Just Say Love
Despite the salacious image used to promote Just Say Love, currently playing at the Black Box Theatre at the Boston Center for the Arts, the play doesn’t contain any actual onstage nudity or sex--not quite; it does come close.
The play is a two-character love story about a young, intellectual cutie and a rough and tumble blue-collar construction worker who meet in a park one day and, after a quickie, find that just can’t stay away from each other. With the two men being polar opposites in every way, the play nearlyplots itself, examining their ongoing friendship as they slowly allow each other to open up become more than just sex buddies.
The two men twist and slide around each other’s emotional walls and bridges, and in the process they challenge each other and bring themselves out of their respective emotional cocoons. There is nothing new here in terms of the content or story line, and in fact parts of it reminded me (fondly) of the first segment of Harvey Firestein’s Torch Song Trilogy. But what is new and exciting in Just Say Love is the way playwright David Mauriello allows the two characters to show tenderness and understanding even when their friendship gets rocky and things are not going so well. The play contains plenty of humor, but it’s never at the expense of the characters; rather, the laughs rely on the situations they find themselves involved in.

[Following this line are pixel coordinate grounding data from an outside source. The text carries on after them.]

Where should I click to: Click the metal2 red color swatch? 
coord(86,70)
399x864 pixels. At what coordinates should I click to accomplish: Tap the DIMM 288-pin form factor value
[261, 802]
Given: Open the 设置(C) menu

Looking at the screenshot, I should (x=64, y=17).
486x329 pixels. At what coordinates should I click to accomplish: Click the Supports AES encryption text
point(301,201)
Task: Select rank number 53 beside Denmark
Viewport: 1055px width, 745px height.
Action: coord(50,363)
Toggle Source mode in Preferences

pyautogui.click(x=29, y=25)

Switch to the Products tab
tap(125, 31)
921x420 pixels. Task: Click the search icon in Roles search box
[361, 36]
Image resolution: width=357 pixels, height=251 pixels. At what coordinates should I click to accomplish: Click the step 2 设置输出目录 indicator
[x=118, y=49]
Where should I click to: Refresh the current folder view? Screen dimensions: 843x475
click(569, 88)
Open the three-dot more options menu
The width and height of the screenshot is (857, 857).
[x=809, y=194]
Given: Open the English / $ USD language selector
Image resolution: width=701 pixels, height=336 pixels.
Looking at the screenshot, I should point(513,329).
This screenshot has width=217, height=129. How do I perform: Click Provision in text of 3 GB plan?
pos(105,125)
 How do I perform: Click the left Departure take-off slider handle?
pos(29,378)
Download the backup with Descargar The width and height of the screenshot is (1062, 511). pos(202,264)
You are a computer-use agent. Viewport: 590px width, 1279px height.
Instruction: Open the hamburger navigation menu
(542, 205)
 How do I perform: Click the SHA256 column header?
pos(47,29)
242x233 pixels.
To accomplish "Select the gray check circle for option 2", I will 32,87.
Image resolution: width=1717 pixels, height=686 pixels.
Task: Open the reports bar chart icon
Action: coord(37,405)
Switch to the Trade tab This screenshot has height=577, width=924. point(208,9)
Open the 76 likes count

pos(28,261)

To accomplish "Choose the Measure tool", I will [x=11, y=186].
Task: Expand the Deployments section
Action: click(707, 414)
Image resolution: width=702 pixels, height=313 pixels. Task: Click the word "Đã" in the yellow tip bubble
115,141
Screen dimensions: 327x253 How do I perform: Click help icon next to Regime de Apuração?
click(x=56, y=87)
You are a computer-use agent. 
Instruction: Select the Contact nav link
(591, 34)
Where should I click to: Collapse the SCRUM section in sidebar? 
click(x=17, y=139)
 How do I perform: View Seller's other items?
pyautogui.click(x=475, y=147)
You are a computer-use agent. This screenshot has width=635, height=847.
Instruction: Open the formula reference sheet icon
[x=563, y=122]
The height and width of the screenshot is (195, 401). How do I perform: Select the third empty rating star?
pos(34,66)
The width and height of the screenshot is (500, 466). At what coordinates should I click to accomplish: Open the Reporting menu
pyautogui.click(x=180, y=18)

The play’s title is a quote from a dialectic by Plato, which the young man is reading in the park at the beginning of the play. He is taken with the concept of Plato’s idea of platonic love, and thinks that incorporating that ideal into his own life will allow him to live on a higher plane and free him from the suffocating bonds of physical and emotional love. Ha!
The construction worker proves to be his undoing, and although the young man tries to hold to the ideal put forth by Plato, he can’t resist the charms of his sex buddy. Indeed, I doubt that few could. The construction worker, played by James Ryen, is a crude, sweaty, slovenly--but gorgeous--hunk, and the intellectual, played by Michael Lemieux, is a short, fit, tidy--and also cute--academic. They are a perfect match for each other, if they can only figure out how to make it all work.
The construction worker is about to become a father, and although he can’t deny his attraction to the intellectual, he’s not ready to let go of the trappings of his straight life. A surprising twist at the end of the play worthy of a James Kirkwood plot line suddenly sends the relationship off in an unexpected direction, and it’s apparent that the two lovers might just be able to make their relationship work after all.
This staging of Just Say Love is made believable by the undeniable chemistry of Ryen and Lemieux. Indeed, I can’t imagine any one else playing the roles. The actors and the characters synch up completely, and they take the performance to a level that will make you forget you’re watching a play and convince you that you’re a fly on the wall watching as the two try to work out their friendship.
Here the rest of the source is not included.